Insuficiente regulación de la iniciativa popular en favor del sistema representativo
El régimen democrático parlamentario por el que opta la Constitución de 1978 tiene como lógica consecuencia una cierta marginación de la democracia directa, que en nuestra opinión el texto constitucional lleva hasta extremos excesivos. La democracia directa es compatible, aun en las sociedades modernas, con la representativa, y un protagonismo exagerado de los «representantes», unido al establecimiento de demasiadas limitaciones a la participación popular en la vida política, pone en entredicho la propia atribución de la soberanía al pueblo español, que figura en el frontispicio de la Constitución.Vaya por delante que esta crítica al texto que se someterá a referéndum de los españoles el próximo día 6 sólo es legítimo realizarla desde posiciones indubitablemente democráticas, en un afán más exigente para lograr hacer realidad el «gobierno del pueblo». No caben los oportunismos de escrutar deficiencias populistas en los nuevos planteamientos democráticos que hace la Constitución por parte de quienes se sintieron a sus anchas en una situación como la llamada democracia orgánica, que no sólo negaba la participación popular, sino que desconocía los procedimientos democráticos de elección de los supuestos representantes e ignoraba e incluso penaba toda clase de libertad política, sin la que el ejercicio de la democracia es pura ilusión.
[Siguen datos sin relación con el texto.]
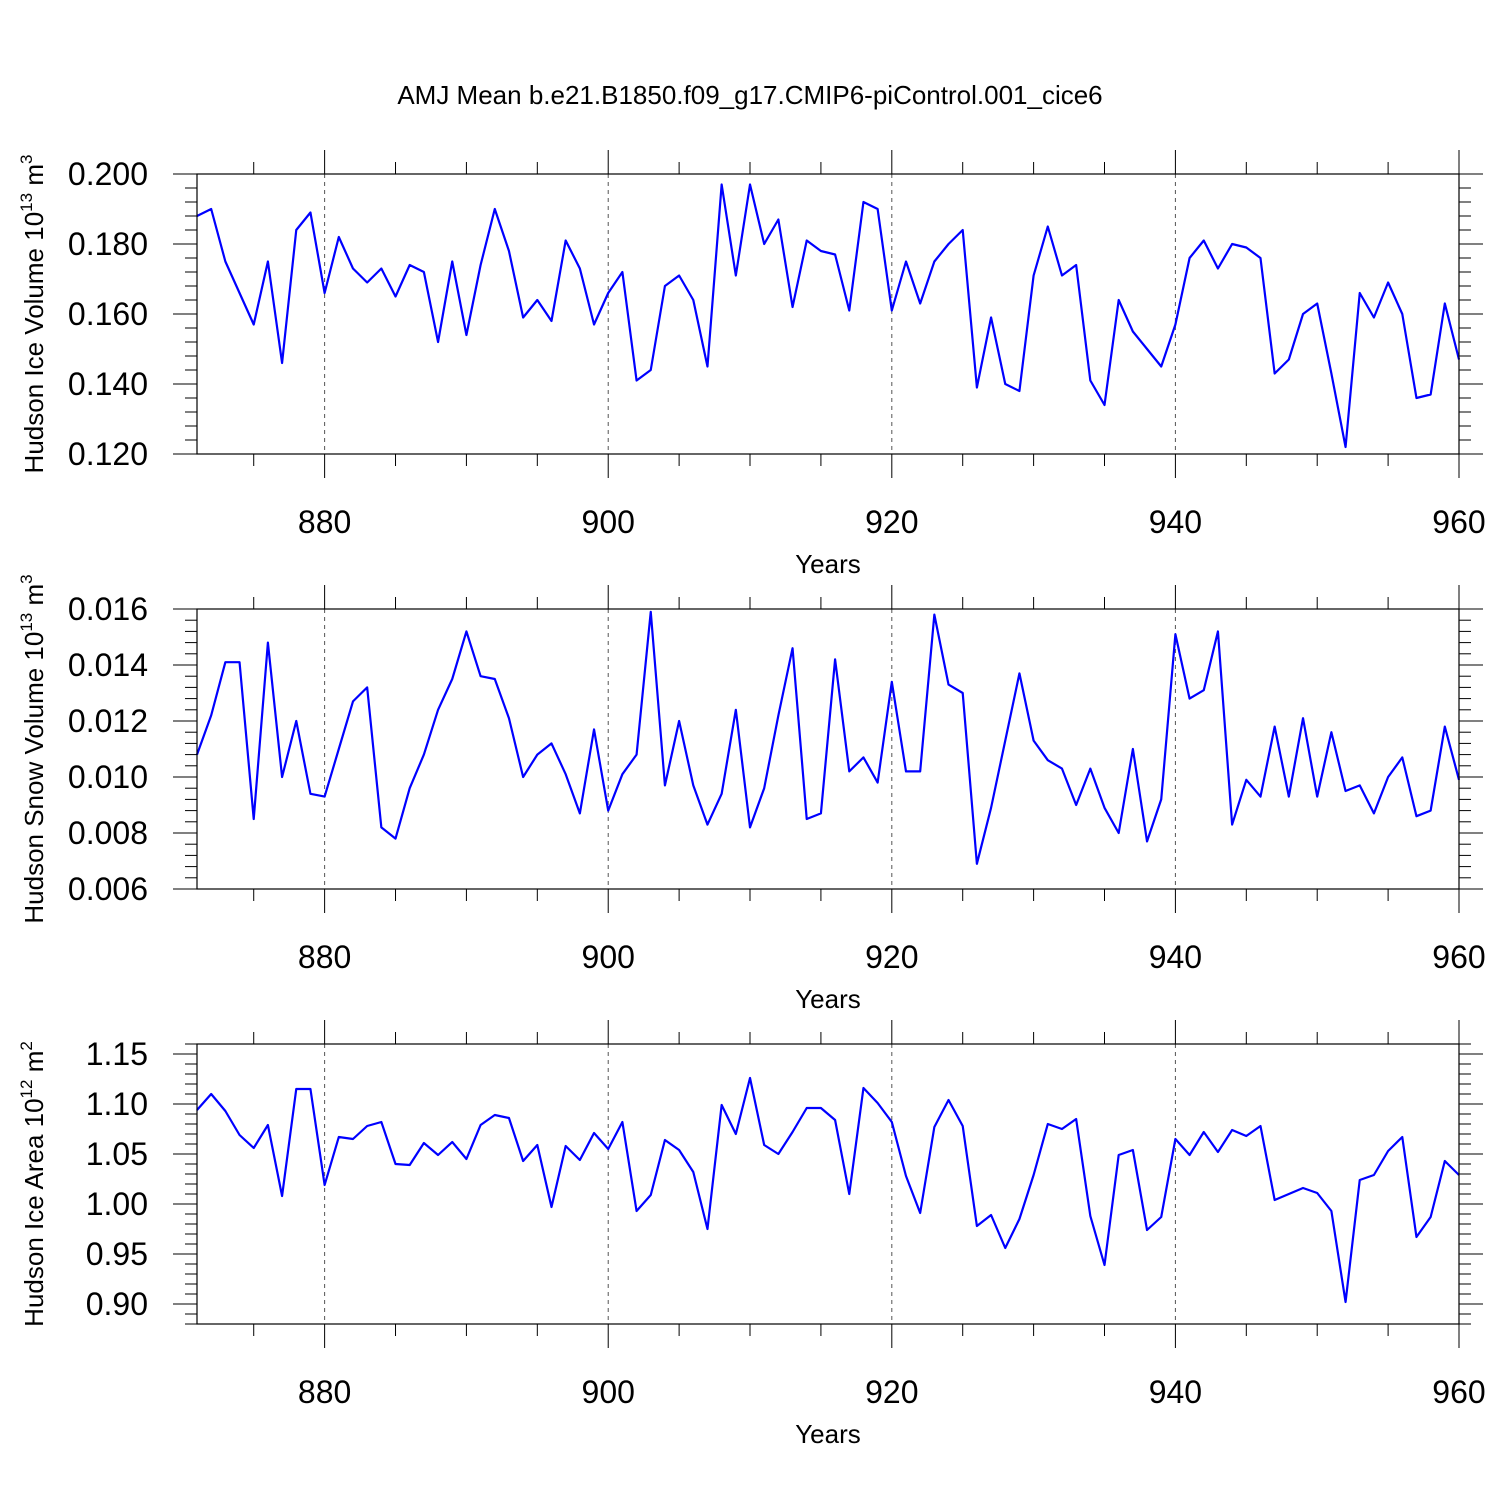 This screenshot has height=1500, width=1500. I want to click on y-tick-label: 0.016, so click(108, 609).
El artículo 23 de la Constitución establece un principio esencial, insuficientemente desarrollado en lo que a su primera parte se refiere: «Los ciudadanos tienen el derecho a participar en los asuntos públicos, directamente o por medio de representantes, libremente elegidos en elecciones periódicas por sufragio universal.» No deja de resultar curioso que de los tres poderes clásicos -legislativo, ejecutivo y judicial-, sea en relación con los dos últimos donde la intervención de los ciudadanos está más definida, a través de la audiencia directa «en el procedimiento de elaboración de las disposiciones administrativas que les afecten» -artículo 105- y de la participación «en la Administración de Justicia mediante la institución del Jurado» -artículo 125-, por citar sólo dos ejemplos respectivamente significativos. Asimismo, la participación ciudadana en la elaboración de los Estatutos de las comunidades autónomas queda garantizada mediante el correspondiente referéndum para su aprobación.
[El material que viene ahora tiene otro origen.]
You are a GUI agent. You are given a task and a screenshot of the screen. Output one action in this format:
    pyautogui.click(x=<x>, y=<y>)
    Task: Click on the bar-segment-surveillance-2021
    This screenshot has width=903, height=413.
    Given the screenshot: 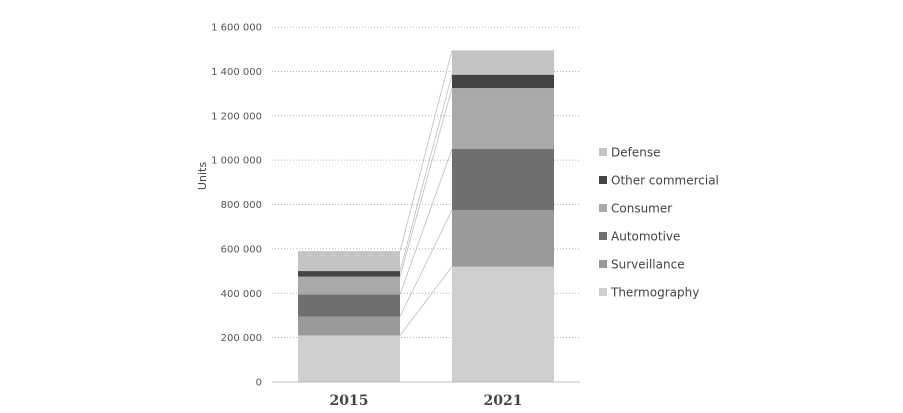 What is the action you would take?
    pyautogui.click(x=503, y=238)
    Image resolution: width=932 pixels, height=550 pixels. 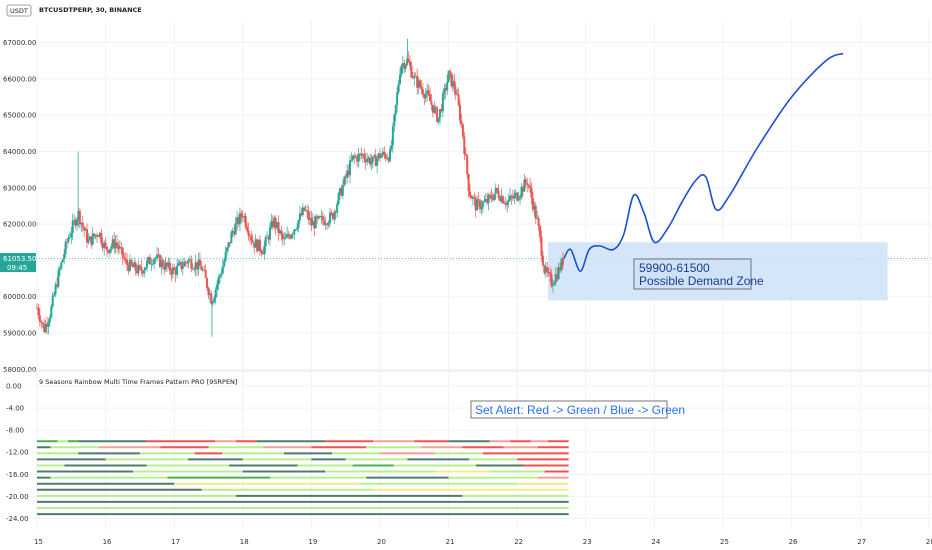 I want to click on y-tick-label: 59000.00, so click(x=20, y=334).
¿Cuál es la participación popular directa en la elaboración de las leyes y en la posible modificación de la «ley de leyes», la Constitución? Muy escasa. Tras sucesivas restricciones en los diferentes escalones del debate constitucional, la iniciativa legislativa, que sólo podrán ejercer un mínimo de 500.000 ciudadanos, no queda regulada en la Constitución, sino que deberá ser una ley orgánica futura la que establezca sus formas y requisitos. La Constitución sí especifica, en cambio, que la iniciativa popular no procederá « en materias propias de ley orgánica, tributarias o de carácter internacional, ni en lo relativo a la prerrogativa de gracia». También ha quedado eliminada -figuraba en el anteproyecto- la iniciativa popular para la reforma constitucional.
Igualmente ha sido suprimida del texto constitucional la iniciativa popular para la celebración del referéndum, que el anteproyecto atribuía a un número no menor de 750.000 electores. En el texto definitivo, el referéndum, que sólo tiene carácter consultivo, lo convocará el Rey, «mediante propuesta del presidente del Gobierno, previamente autorizada por el Congreso de los Diputados». No cabe el referéndum sobre leyes aprobadas por las Cortes y no sancionadas por el Rey, ni para la derogación de leyes en vigor.
El argumento esencial utilizado por los partidos de izquierda y nacionalistas, y por la propia UCD, para estas drásticas restricciones a la iniciativa popular ha sido el de que la experiencia demuestra -particularmente la italiana- que tales vías populares son utilizadas por la derecha contra las leyes progresistas emanadas del Parlamento. La actitud de Manuel Fraga, como paladín de esta participación populista, sólo ha servido para ratificar el argumento. Sin embargo, al margen de las experiencias, siempre coyunturales y no constitucionalizables, lo cierto es que las restricciones a la iniciativa popular las padecerán todos los ciudadanos, mientras se potencian a su costa los partidos parlamentarios. Por lo demás, no sólo Alianza Popular defendió la iniciativa popular. Desde posiciones de izquierda, como la de Heribert Barrera, y progresista, como la de Lluis María Xirinacs, también se defendió con denuedo.
El celo de los elaboradores de la Constitución hacia las atribuciones del Parlamento queda también de manifiesto en la configuración de una institución eminentemente popular, el Defensor del Pueblo, como «alto comisionado de las Cortes Generales, designado por éstas» y a las que dará cuenta, como final de su actuación.